Published: Friday, 13 March 2026 at 12:10 (UK) Welcome to Michael Kramer’s pick of the key market events to look out for in the week beginning Monday 16 March. Central bank interest rate meetings will dominate the week ahead, particularly as the recent rise in oil prices sparks fears of a spike in inflation. The US Federal Reserve’s rate-setting meeting is likely to be the main focus for global markets, but the European Central Bank, the Bank of Japan and the Bank of England are also scheduled to meet. Meanwhile, US earnings season is drawing to a close, but Micron’s results will still attract attention given their relevance to the AI trade. In the UK, Thursday’s BoE rate decision will be preceded by the latest labour market data, which could be of note for sterling traders as growth in Britain’s economy remains sluggish.

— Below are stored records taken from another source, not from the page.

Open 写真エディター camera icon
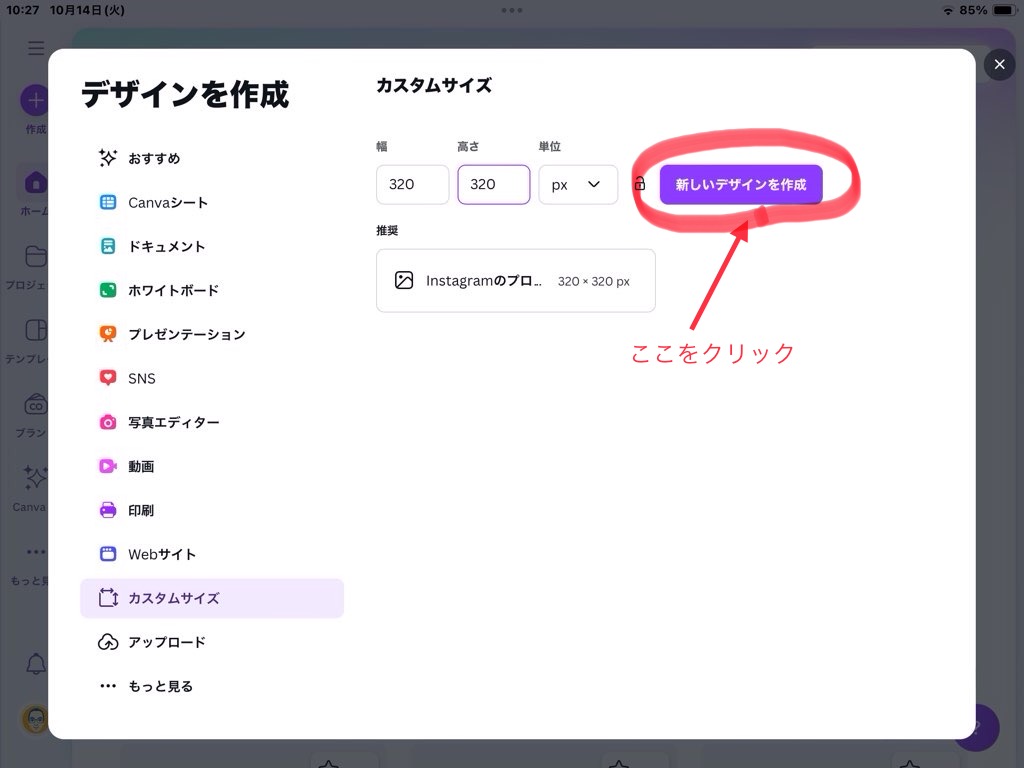The image size is (1024, 768). (x=108, y=422)
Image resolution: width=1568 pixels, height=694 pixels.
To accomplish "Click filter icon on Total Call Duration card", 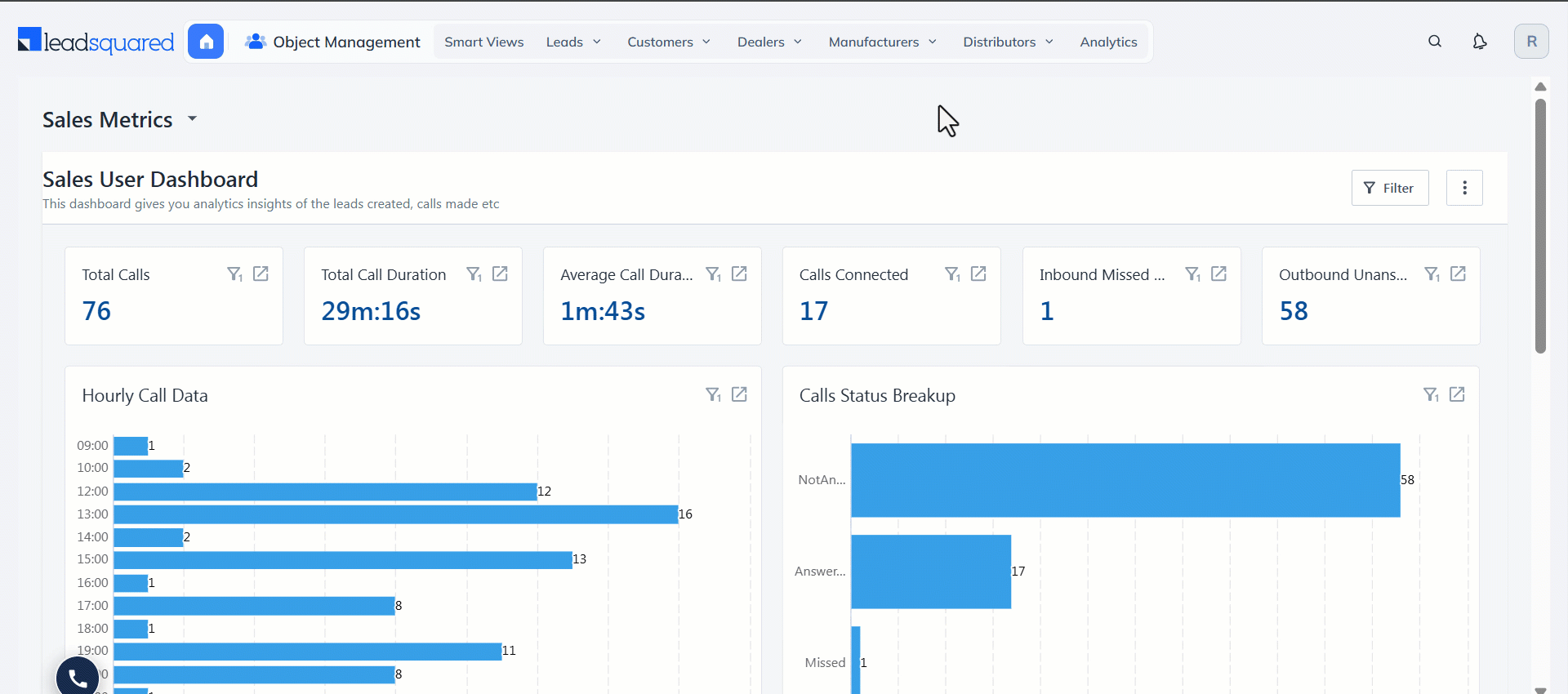I will 474,274.
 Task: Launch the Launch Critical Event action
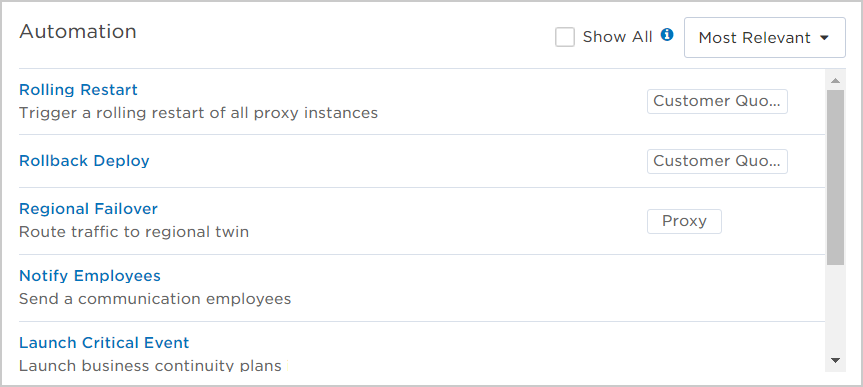pos(104,343)
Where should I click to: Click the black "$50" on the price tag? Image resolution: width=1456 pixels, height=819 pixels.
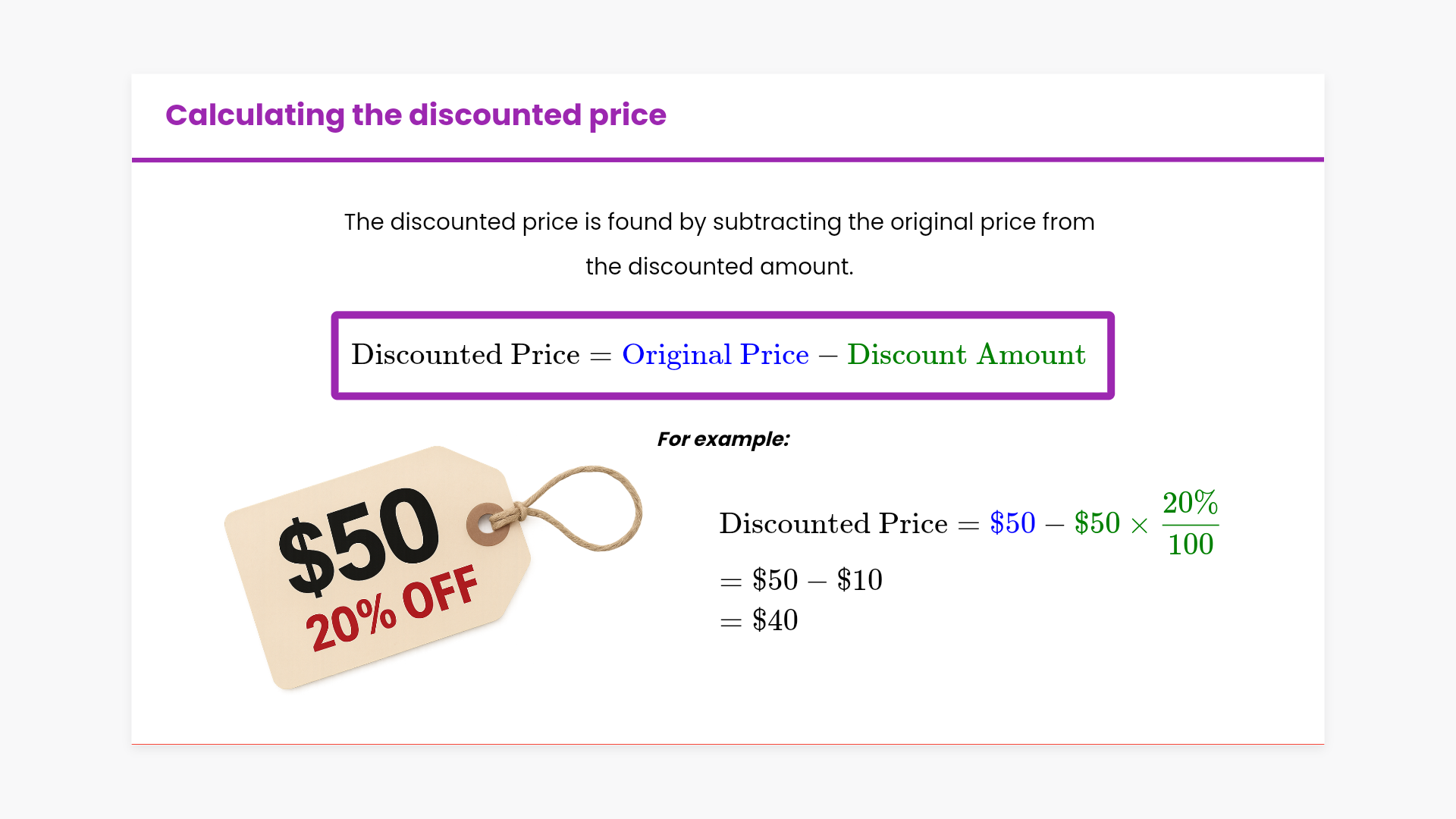pyautogui.click(x=359, y=540)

Micron Technology Q2 earnings
Wednesday 18 March Micron is expected to report that second-quarter earnings and revenue more than doubled year-on-year to $8.73 a share and $19.1bn, respectively, based on analysts’ estimates. The Nasdaq-listed memory chip maker’s gross margin is projected to expand to 67.3%, up from 56.9% in the previous quarter. Guidance will also be closely watched. Analysts currently expect third-quarter revenue to rise to $22.1bn, with gross margin set to increase to 69.1%. The options market implies that shares of Micron – up 28.5% this year at $405.35, as at Thursday’s close – could move 10% in either direction following the Q2 results. Micron appears to be positioned bullishly ahead of the results, with implied volatility near 100% and likely to increase further for options expiring on Friday 20 March. Once the company’s results are released on Wednesday, call premiums could unwind, and hedging flows may turn negative, potentially weighing on the shares. In terms of the key levels to watch, the options market points to resistance near $430 and support around $390. Technical analysis suggests that the trading range may be somewhat wider, with resistance near $445 and support around $360. Since the end of January, the stock has been trending lower and appears to be forming a descending triangle, typically a bearish chart pattern that can signal the continuation of a downtrend. Momentum indicators, including the relative strength index (RSI), have also been weakening. A break below $360 might open the way to a deeper decline towards $290 over the medium to long term.